New Domain with 301 from old site = New Site
New Domain with no redirect from old site = New Site
New Domain with meta refresh from old site = New Site
New Domain and old domain with old content = New Site & Dup Content
IOW New Domain = New Site
Don't change if you don't have to - the, for lack of a better term, sandbox is in play.
Justin
Being that GoogleGuy is the closest thing we have to a direct contact (for most of us anyway) I would greatly appreciate his feedback.
After 1.5 months since implementing http:// to [www...] 301 redirect:
link:site.com
is now matching
link:www.site.com numbers.
Up until 24 hours ago, link:site.com was returning 0, which it had been doing since 3 days after the 301 was put in place.

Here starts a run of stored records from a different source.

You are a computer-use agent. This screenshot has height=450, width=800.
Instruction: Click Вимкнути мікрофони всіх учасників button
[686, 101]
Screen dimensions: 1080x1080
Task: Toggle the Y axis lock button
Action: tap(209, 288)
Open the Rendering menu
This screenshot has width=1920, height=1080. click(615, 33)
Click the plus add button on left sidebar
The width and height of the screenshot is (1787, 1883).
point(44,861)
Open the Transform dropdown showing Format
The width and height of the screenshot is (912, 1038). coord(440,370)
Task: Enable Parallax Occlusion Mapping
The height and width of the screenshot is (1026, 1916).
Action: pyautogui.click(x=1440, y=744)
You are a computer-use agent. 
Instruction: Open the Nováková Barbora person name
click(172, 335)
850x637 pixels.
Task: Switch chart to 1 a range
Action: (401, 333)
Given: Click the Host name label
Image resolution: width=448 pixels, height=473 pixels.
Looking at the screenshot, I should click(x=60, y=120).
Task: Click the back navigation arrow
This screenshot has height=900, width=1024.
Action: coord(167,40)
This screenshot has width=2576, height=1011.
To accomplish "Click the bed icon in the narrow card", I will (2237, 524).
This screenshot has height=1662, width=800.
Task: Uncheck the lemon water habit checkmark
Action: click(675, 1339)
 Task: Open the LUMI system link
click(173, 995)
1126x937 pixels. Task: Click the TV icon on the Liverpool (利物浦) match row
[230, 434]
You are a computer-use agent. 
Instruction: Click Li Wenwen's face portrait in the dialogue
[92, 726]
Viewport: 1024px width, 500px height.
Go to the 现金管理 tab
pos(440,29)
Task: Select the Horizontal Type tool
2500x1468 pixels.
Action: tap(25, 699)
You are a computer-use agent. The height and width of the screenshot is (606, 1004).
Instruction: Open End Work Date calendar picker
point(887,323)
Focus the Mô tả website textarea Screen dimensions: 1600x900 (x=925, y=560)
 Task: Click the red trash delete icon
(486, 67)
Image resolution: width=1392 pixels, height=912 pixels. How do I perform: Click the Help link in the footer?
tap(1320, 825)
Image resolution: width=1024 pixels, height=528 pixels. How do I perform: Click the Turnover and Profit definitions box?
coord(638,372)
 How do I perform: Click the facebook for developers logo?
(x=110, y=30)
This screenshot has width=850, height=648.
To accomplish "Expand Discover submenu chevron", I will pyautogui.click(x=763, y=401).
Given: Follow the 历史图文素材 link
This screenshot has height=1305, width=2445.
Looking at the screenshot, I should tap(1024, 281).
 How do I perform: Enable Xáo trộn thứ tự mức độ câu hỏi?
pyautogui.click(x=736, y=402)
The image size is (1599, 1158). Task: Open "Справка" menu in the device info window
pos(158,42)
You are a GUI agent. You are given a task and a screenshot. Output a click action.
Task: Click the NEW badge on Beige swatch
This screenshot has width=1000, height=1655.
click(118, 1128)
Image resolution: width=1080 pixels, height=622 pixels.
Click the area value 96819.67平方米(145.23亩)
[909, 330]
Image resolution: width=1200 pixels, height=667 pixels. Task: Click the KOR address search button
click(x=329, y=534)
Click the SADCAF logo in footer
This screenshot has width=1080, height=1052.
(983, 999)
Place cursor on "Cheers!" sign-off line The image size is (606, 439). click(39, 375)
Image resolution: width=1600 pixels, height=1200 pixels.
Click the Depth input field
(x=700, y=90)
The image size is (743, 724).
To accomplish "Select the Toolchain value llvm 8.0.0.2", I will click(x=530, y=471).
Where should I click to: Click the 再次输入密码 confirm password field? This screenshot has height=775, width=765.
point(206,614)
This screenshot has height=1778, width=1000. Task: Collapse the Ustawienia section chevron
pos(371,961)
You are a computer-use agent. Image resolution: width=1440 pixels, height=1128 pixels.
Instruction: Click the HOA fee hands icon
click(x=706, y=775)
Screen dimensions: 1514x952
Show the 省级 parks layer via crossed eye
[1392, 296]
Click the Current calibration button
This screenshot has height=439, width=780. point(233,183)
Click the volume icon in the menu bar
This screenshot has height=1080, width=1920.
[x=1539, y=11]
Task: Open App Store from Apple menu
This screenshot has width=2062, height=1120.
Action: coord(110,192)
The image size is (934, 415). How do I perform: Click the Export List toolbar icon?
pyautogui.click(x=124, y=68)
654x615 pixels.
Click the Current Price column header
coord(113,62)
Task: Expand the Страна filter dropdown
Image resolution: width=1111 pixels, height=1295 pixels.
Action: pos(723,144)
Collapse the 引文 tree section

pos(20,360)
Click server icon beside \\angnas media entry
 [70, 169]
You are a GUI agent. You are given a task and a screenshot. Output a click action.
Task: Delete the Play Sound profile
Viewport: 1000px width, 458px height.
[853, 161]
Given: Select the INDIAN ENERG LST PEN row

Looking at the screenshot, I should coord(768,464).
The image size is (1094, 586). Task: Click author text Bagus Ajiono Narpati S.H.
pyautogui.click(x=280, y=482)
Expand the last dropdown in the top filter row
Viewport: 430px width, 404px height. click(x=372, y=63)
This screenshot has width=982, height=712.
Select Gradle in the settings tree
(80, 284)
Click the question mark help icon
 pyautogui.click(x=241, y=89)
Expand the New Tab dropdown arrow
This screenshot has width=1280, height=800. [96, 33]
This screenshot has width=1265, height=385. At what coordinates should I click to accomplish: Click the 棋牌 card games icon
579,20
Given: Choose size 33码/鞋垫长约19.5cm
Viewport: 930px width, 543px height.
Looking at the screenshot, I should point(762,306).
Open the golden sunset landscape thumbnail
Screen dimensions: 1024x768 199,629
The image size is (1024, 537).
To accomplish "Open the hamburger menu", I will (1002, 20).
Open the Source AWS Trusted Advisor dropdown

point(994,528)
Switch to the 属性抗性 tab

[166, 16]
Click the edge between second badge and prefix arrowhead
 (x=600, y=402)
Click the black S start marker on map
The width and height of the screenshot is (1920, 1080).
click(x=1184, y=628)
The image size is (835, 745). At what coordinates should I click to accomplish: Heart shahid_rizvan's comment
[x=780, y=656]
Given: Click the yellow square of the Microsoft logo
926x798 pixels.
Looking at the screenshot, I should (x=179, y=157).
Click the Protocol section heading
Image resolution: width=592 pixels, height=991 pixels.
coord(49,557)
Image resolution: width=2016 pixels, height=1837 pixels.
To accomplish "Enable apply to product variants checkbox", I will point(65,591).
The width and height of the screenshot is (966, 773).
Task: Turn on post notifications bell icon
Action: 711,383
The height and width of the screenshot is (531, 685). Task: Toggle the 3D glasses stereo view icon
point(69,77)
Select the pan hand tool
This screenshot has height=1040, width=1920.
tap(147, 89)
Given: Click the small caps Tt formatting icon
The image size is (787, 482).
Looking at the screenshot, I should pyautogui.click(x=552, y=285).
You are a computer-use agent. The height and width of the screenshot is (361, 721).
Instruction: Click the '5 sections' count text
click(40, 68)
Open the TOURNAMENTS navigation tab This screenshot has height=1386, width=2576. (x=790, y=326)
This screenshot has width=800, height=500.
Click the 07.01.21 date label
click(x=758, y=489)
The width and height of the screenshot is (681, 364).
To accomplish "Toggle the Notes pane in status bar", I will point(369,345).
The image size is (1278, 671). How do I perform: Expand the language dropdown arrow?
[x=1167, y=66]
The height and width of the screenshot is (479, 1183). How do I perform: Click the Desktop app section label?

There's also been an increase in the backlink count.
site:www.site.com still shows the home page buried at around position 100, which it has been since soon after the 301 was added.
General G rankings and G traffic are still way down on prior to the 301 implementation (down about 75%).
Still showing PR6 in toolbar and G directory. We also appear to have climbed up a notch in the directory in the last day or so. Y! and MSN traffic unaffected, Y! rankings and traffic have actually improved a little.
When the new URL is fully indexed (showing both a title and description) and the old URL has at least turned URL-only then the job is all but done. PR isn't a problem.